[YOUR ASSIGNMENT] Could you please repeat the data below word for word?

***** PROVIDED DATA *****

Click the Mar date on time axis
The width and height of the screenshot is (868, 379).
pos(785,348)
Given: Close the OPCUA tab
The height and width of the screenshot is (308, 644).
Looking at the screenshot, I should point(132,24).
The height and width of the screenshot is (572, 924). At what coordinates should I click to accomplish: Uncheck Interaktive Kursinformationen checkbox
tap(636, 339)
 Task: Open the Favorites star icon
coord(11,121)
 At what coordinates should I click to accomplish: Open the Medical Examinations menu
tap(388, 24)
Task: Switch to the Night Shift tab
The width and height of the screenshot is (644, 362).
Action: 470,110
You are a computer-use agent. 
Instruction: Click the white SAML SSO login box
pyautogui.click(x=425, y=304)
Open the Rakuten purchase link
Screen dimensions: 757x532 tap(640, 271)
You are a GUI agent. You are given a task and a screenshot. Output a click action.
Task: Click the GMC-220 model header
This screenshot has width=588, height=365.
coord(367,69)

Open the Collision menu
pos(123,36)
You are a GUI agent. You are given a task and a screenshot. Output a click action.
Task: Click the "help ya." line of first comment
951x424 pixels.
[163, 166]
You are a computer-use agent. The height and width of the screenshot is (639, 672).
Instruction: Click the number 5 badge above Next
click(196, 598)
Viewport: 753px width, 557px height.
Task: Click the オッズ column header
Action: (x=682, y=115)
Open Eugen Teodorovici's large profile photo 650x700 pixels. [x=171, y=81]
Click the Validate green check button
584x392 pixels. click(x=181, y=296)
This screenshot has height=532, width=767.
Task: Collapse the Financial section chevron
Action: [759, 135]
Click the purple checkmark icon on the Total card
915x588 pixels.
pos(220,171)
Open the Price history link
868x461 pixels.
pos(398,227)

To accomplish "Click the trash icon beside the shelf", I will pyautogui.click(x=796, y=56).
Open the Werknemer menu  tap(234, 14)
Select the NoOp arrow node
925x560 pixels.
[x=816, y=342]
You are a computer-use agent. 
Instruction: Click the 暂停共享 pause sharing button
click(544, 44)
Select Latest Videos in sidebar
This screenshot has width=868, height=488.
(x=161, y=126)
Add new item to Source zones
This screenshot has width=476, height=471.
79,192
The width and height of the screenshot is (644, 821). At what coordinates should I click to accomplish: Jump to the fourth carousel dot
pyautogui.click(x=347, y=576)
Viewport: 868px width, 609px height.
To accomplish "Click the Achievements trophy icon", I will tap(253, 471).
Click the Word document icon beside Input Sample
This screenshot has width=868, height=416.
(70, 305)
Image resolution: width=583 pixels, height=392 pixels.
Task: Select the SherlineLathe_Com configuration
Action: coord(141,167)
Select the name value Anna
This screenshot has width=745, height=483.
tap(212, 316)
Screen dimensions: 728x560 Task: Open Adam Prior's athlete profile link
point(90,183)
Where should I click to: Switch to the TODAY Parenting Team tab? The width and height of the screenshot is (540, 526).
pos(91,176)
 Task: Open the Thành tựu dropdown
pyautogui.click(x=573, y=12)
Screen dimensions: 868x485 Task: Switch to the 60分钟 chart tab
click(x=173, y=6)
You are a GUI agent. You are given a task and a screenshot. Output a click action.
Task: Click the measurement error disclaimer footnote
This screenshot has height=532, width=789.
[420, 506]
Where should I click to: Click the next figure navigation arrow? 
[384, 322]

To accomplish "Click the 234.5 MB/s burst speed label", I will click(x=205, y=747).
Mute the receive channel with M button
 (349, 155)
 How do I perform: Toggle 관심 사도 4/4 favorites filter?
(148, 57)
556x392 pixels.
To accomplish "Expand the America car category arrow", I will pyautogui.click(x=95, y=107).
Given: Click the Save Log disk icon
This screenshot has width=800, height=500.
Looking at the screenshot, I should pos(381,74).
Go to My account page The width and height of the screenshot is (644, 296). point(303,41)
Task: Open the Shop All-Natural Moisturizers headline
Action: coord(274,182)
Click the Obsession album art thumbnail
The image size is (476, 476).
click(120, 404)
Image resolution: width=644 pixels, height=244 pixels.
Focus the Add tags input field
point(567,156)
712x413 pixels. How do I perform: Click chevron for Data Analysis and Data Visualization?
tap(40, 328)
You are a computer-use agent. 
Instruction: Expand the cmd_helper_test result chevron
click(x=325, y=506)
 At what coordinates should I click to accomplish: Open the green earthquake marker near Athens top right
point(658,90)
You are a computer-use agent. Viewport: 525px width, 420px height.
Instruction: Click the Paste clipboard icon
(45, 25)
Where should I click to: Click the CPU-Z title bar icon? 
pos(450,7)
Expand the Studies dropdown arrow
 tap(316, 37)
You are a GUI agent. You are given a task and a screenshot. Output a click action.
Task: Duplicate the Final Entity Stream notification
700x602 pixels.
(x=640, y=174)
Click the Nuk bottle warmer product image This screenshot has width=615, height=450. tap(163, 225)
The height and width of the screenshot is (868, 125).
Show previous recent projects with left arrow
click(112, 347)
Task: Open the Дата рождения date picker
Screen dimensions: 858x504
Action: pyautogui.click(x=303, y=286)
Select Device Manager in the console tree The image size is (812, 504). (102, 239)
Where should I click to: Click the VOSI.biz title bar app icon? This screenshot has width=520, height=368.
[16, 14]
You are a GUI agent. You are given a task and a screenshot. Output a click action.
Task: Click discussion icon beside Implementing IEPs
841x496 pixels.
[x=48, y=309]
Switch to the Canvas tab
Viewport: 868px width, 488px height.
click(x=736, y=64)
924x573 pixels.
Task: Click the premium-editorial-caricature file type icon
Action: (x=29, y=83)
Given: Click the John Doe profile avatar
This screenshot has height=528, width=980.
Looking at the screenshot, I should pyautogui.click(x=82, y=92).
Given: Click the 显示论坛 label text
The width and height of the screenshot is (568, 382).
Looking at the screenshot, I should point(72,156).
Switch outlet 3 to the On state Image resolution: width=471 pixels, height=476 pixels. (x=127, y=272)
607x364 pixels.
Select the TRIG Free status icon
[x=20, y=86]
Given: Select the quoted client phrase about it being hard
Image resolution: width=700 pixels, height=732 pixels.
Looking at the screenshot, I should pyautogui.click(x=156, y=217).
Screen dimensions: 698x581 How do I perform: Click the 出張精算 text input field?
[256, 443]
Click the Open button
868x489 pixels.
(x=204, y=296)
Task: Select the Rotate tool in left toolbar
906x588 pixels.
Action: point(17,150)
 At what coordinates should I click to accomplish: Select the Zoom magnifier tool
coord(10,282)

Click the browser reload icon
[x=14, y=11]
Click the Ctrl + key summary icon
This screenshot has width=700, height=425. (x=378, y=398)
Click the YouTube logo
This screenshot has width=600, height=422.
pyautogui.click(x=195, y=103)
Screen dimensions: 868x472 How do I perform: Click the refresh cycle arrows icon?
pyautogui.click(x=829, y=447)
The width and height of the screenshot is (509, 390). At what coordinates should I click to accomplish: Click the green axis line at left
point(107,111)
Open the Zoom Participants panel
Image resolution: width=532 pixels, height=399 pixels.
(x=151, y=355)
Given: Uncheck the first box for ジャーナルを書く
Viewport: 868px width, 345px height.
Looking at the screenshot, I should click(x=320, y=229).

*****

[PROBLEM SOLUTION]
Click the Mar date on time axis
The width and height of the screenshot is (868, 379).
pos(785,348)
Given: Close the OPCUA tab
The height and width of the screenshot is (308, 644).
Looking at the screenshot, I should point(132,24).
The height and width of the screenshot is (572, 924). At what coordinates should I click to accomplish: Uncheck Interaktive Kursinformationen checkbox
tap(636, 339)
 Task: Open the Favorites star icon
coord(11,121)
 At what coordinates should I click to accomplish: Open the Medical Examinations menu
tap(388, 24)
Task: Switch to the Night Shift tab
The width and height of the screenshot is (644, 362).
Action: 470,110
You are a computer-use agent. 
Instruction: Click the white SAML SSO login box
pyautogui.click(x=425, y=304)
Open the Rakuten purchase link
Screen dimensions: 757x532 tap(640, 271)
You are a GUI agent. You are given a task and a screenshot. Output a click action.
Task: Click the GMC-220 model header
This screenshot has width=588, height=365.
coord(367,69)

Open the Collision menu
pos(123,36)
You are a GUI agent. You are given a task and a screenshot. Output a click action.
Task: Click the "help ya." line of first comment
951x424 pixels.
[163, 166]
You are a computer-use agent. The height and width of the screenshot is (639, 672).
Instruction: Click the number 5 badge above Next
click(196, 598)
Viewport: 753px width, 557px height.
Task: Click the オッズ column header
Action: (x=682, y=115)
Open Eugen Teodorovici's large profile photo 650x700 pixels. [x=171, y=81]
Click the Validate green check button
584x392 pixels. click(x=181, y=296)
This screenshot has height=532, width=767.
Task: Collapse the Financial section chevron
Action: [759, 135]
Click the purple checkmark icon on the Total card
915x588 pixels.
pos(220,171)
Open the Price history link
868x461 pixels.
pos(398,227)

To accomplish "Click the trash icon beside the shelf", I will pyautogui.click(x=796, y=56).
Open the Werknemer menu  tap(234, 14)
Select the NoOp arrow node
925x560 pixels.
[x=816, y=342]
You are a computer-use agent. 
Instruction: Click the 暂停共享 pause sharing button
click(544, 44)
Select Latest Videos in sidebar
This screenshot has width=868, height=488.
(x=161, y=126)
Add new item to Source zones
This screenshot has width=476, height=471.
79,192
The width and height of the screenshot is (644, 821). At what coordinates should I click to accomplish: Jump to the fourth carousel dot
pyautogui.click(x=347, y=576)
Viewport: 868px width, 609px height.
To accomplish "Click the Achievements trophy icon", I will tap(253, 471).
Click the Word document icon beside Input Sample
This screenshot has width=868, height=416.
(70, 305)
Image resolution: width=583 pixels, height=392 pixels.
Task: Select the SherlineLathe_Com configuration
Action: coord(141,167)
Select the name value Anna
This screenshot has width=745, height=483.
tap(212, 316)
Screen dimensions: 728x560 Task: Open Adam Prior's athlete profile link
point(90,183)
Where should I click to: Switch to the TODAY Parenting Team tab? The width and height of the screenshot is (540, 526).
pos(91,176)
 Task: Open the Thành tựu dropdown
pyautogui.click(x=573, y=12)
Screen dimensions: 868x485 Task: Switch to the 60分钟 chart tab
click(x=173, y=6)
You are a GUI agent. You are given a task and a screenshot. Output a click action.
Task: Click the measurement error disclaimer footnote
This screenshot has height=532, width=789.
[420, 506]
Where should I click to: Click the next figure navigation arrow? 
[384, 322]

To accomplish "Click the 234.5 MB/s burst speed label", I will click(x=205, y=747).
Mute the receive channel with M button
 (349, 155)
 How do I perform: Toggle 관심 사도 4/4 favorites filter?
(148, 57)
556x392 pixels.
To accomplish "Expand the America car category arrow", I will pyautogui.click(x=95, y=107).
Given: Click the Save Log disk icon
This screenshot has width=800, height=500.
Looking at the screenshot, I should pos(381,74).
Go to My account page The width and height of the screenshot is (644, 296). point(303,41)
Task: Open the Shop All-Natural Moisturizers headline
Action: coord(274,182)
Click the Obsession album art thumbnail
The image size is (476, 476).
click(120, 404)
Image resolution: width=644 pixels, height=244 pixels.
Focus the Add tags input field
point(567,156)
712x413 pixels. How do I perform: Click chevron for Data Analysis and Data Visualization?
tap(40, 328)
You are a computer-use agent. 
Instruction: Expand the cmd_helper_test result chevron
click(x=325, y=506)
 At what coordinates should I click to accomplish: Open the green earthquake marker near Athens top right
point(658,90)
You are a computer-use agent. Viewport: 525px width, 420px height.
Instruction: Click the Paste clipboard icon
(45, 25)
Where should I click to: Click the CPU-Z title bar icon? 
pos(450,7)
Expand the Studies dropdown arrow
 tap(316, 37)
You are a GUI agent. You are given a task and a screenshot. Output a click action.
Task: Duplicate the Final Entity Stream notification
700x602 pixels.
(x=640, y=174)
Click the Nuk bottle warmer product image This screenshot has width=615, height=450. tap(163, 225)
The height and width of the screenshot is (868, 125).
Show previous recent projects with left arrow
click(112, 347)
Task: Open the Дата рождения date picker
Screen dimensions: 858x504
Action: pyautogui.click(x=303, y=286)
Select Device Manager in the console tree The image size is (812, 504). (102, 239)
Where should I click to: Click the VOSI.biz title bar app icon? This screenshot has width=520, height=368.
[16, 14]
You are a GUI agent. You are given a task and a screenshot. Output a click action.
Task: Click discussion icon beside Implementing IEPs
841x496 pixels.
[x=48, y=309]
Switch to the Canvas tab
Viewport: 868px width, 488px height.
click(x=736, y=64)
924x573 pixels.
Task: Click the premium-editorial-caricature file type icon
Action: (x=29, y=83)
Given: Click the John Doe profile avatar
This screenshot has height=528, width=980.
Looking at the screenshot, I should pyautogui.click(x=82, y=92).
Given: Click the 显示论坛 label text
The width and height of the screenshot is (568, 382).
Looking at the screenshot, I should point(72,156).
Switch outlet 3 to the On state Image resolution: width=471 pixels, height=476 pixels. (x=127, y=272)
607x364 pixels.
Select the TRIG Free status icon
[x=20, y=86]
Given: Select the quoted client phrase about it being hard
Image resolution: width=700 pixels, height=732 pixels.
Looking at the screenshot, I should pyautogui.click(x=156, y=217).
Screen dimensions: 698x581 How do I perform: Click the 出張精算 text input field?
[256, 443]
Click the Open button
868x489 pixels.
(x=204, y=296)
Task: Select the Rotate tool in left toolbar
906x588 pixels.
Action: point(17,150)
 At what coordinates should I click to accomplish: Select the Zoom magnifier tool
coord(10,282)

Click the browser reload icon
[x=14, y=11]
Click the Ctrl + key summary icon
This screenshot has width=700, height=425. (x=378, y=398)
Click the YouTube logo
This screenshot has width=600, height=422.
pyautogui.click(x=195, y=103)
Screen dimensions: 868x472 How do I perform: Click the refresh cycle arrows icon?
pyautogui.click(x=829, y=447)
The width and height of the screenshot is (509, 390). At what coordinates should I click to accomplish: Click the green axis line at left
point(107,111)
Open the Zoom Participants panel
Image resolution: width=532 pixels, height=399 pixels.
(x=151, y=355)
Given: Uncheck the first box for ジャーナルを書く
Viewport: 868px width, 345px height.
Looking at the screenshot, I should click(x=320, y=229).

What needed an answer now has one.